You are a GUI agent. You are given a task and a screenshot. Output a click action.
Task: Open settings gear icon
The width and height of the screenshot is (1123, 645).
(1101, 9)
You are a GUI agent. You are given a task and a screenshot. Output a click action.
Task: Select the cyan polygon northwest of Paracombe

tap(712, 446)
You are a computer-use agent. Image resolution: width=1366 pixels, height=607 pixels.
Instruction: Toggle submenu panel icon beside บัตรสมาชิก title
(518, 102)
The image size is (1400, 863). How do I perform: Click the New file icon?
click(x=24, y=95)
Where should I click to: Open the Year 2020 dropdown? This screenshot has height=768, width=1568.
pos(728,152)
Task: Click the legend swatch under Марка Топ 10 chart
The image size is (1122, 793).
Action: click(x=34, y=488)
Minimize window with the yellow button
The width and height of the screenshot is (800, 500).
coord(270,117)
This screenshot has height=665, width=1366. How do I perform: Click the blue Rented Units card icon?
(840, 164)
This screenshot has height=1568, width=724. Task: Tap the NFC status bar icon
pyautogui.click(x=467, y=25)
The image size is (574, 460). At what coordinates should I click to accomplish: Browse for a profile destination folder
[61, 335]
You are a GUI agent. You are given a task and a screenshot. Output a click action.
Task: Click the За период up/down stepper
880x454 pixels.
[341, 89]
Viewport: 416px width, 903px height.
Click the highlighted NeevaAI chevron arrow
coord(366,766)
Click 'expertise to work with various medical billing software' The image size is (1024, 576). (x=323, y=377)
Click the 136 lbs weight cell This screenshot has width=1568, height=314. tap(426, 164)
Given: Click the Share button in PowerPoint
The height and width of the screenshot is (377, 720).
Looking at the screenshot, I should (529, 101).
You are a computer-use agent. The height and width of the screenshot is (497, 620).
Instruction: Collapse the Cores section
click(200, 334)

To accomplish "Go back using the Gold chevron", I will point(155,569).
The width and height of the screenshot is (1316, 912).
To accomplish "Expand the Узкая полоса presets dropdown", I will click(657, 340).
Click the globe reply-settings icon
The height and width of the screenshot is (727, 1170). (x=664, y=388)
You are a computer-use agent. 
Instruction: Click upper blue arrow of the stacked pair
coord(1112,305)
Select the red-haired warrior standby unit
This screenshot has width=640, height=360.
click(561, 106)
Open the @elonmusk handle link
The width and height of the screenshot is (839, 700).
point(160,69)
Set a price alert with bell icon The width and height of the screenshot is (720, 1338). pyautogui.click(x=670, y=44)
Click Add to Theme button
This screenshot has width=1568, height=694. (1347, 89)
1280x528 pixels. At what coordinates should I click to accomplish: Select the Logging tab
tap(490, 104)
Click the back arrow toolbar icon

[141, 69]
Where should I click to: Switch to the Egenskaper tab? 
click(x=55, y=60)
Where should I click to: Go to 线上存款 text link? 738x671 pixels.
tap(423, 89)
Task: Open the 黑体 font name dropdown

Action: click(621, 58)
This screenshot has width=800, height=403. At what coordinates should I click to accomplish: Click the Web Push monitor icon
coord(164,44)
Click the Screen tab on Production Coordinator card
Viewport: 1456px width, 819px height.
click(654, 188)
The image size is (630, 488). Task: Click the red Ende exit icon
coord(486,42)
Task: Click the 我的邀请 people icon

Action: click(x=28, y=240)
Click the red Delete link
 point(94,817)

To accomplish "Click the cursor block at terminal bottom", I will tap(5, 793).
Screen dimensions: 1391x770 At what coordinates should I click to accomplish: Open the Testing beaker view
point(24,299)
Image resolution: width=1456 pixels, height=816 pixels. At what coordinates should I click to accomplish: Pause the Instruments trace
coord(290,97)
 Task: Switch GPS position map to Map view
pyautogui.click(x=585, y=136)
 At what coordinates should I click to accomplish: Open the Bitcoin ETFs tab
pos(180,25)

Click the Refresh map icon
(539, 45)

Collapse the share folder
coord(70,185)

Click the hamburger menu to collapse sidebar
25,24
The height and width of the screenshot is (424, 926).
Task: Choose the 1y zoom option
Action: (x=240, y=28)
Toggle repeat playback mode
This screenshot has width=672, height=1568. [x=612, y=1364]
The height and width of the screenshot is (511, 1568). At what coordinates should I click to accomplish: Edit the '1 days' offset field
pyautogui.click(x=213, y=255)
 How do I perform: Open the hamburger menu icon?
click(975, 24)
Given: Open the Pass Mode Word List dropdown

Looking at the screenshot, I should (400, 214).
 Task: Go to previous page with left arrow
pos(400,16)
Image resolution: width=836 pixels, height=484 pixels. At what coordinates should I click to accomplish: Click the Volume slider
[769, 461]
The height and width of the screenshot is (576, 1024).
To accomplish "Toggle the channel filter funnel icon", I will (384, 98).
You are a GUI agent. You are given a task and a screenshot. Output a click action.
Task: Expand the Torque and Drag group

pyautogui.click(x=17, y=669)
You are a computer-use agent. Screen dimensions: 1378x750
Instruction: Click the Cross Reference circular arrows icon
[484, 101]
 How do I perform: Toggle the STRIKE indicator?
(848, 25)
........
What is expected: Transcribe every record above word for word.

Exercise response:
You are a GUI agent. You are given a task and a screenshot. Output a click action.
Task: Open settings gear icon
The width and height of the screenshot is (1123, 645).
(1101, 9)
You are a GUI agent. You are given a task and a screenshot. Output a click action.
Task: Select the cyan polygon northwest of Paracombe

tap(712, 446)
You are a computer-use agent. Image resolution: width=1366 pixels, height=607 pixels.
Instruction: Toggle submenu panel icon beside บัตรสมาชิก title
(518, 102)
The image size is (1400, 863). How do I perform: Click the New file icon?
click(x=24, y=95)
Where should I click to: Open the Year 2020 dropdown? This screenshot has height=768, width=1568.
pos(728,152)
Task: Click the legend swatch under Марка Топ 10 chart
The image size is (1122, 793).
Action: click(x=34, y=488)
Minimize window with the yellow button
The width and height of the screenshot is (800, 500).
coord(270,117)
This screenshot has height=665, width=1366. How do I perform: Click the blue Rented Units card icon?
(840, 164)
This screenshot has height=1568, width=724. Task: Tap the NFC status bar icon
pyautogui.click(x=467, y=25)
The image size is (574, 460). At what coordinates should I click to accomplish: Browse for a profile destination folder
[61, 335]
You are a GUI agent. You are given a task and a screenshot. Output a click action.
Task: Click the За период up/down stepper
880x454 pixels.
[341, 89]
Viewport: 416px width, 903px height.
Click the highlighted NeevaAI chevron arrow
coord(366,766)
Click 'expertise to work with various medical billing software' The image size is (1024, 576). (x=323, y=377)
Click the 136 lbs weight cell This screenshot has width=1568, height=314. tap(426, 164)
Given: Click the Share button in PowerPoint
The height and width of the screenshot is (377, 720).
Looking at the screenshot, I should (529, 101).
You are a computer-use agent. The height and width of the screenshot is (497, 620).
Instruction: Collapse the Cores section
click(200, 334)

To accomplish "Go back using the Gold chevron", I will point(155,569).
The width and height of the screenshot is (1316, 912).
To accomplish "Expand the Узкая полоса presets dropdown", I will click(657, 340).
Click the globe reply-settings icon
The height and width of the screenshot is (727, 1170). (x=664, y=388)
You are a computer-use agent. 
Instruction: Click upper blue arrow of the stacked pair
coord(1112,305)
Select the red-haired warrior standby unit
This screenshot has width=640, height=360.
click(561, 106)
Open the @elonmusk handle link
The width and height of the screenshot is (839, 700).
point(160,69)
Set a price alert with bell icon The width and height of the screenshot is (720, 1338). pyautogui.click(x=670, y=44)
Click Add to Theme button
This screenshot has width=1568, height=694. (1347, 89)
1280x528 pixels. At what coordinates should I click to accomplish: Select the Logging tab
tap(490, 104)
Click the back arrow toolbar icon

[141, 69]
Where should I click to: Switch to the Egenskaper tab? 
click(x=55, y=60)
Where should I click to: Go to 线上存款 text link? 738x671 pixels.
tap(423, 89)
Task: Open the 黑体 font name dropdown

Action: click(621, 58)
This screenshot has width=800, height=403. At what coordinates should I click to accomplish: Click the Web Push monitor icon
coord(164,44)
Click the Screen tab on Production Coordinator card
Viewport: 1456px width, 819px height.
click(654, 188)
The image size is (630, 488). Task: Click the red Ende exit icon
coord(486,42)
Task: Click the 我的邀请 people icon

Action: click(x=28, y=240)
Click the red Delete link
 point(94,817)

To accomplish "Click the cursor block at terminal bottom", I will tap(5, 793).
Screen dimensions: 1391x770 At what coordinates should I click to accomplish: Open the Testing beaker view
point(24,299)
Image resolution: width=1456 pixels, height=816 pixels. At what coordinates should I click to accomplish: Pause the Instruments trace
coord(290,97)
 Task: Switch GPS position map to Map view
pyautogui.click(x=585, y=136)
 At what coordinates should I click to accomplish: Open the Bitcoin ETFs tab
pos(180,25)

Click the Refresh map icon
(539, 45)

Collapse the share folder
coord(70,185)

Click the hamburger menu to collapse sidebar
25,24
The height and width of the screenshot is (424, 926).
Task: Choose the 1y zoom option
Action: (x=240, y=28)
Toggle repeat playback mode
This screenshot has width=672, height=1568. [x=612, y=1364]
The height and width of the screenshot is (511, 1568). At what coordinates should I click to accomplish: Edit the '1 days' offset field
pyautogui.click(x=213, y=255)
 How do I perform: Open the hamburger menu icon?
click(975, 24)
Given: Open the Pass Mode Word List dropdown

Looking at the screenshot, I should (400, 214).
 Task: Go to previous page with left arrow
pos(400,16)
Image resolution: width=836 pixels, height=484 pixels. At what coordinates should I click to accomplish: Click the Volume slider
[769, 461]
The height and width of the screenshot is (576, 1024).
To accomplish "Toggle the channel filter funnel icon", I will (384, 98).
You are a GUI agent. You are given a task and a screenshot. Output a click action.
Task: Expand the Torque and Drag group

pyautogui.click(x=17, y=669)
You are a computer-use agent. Screen dimensions: 1378x750
Instruction: Click the Cross Reference circular arrows icon
[484, 101]
 How do I perform: Toggle the STRIKE indicator?
(848, 25)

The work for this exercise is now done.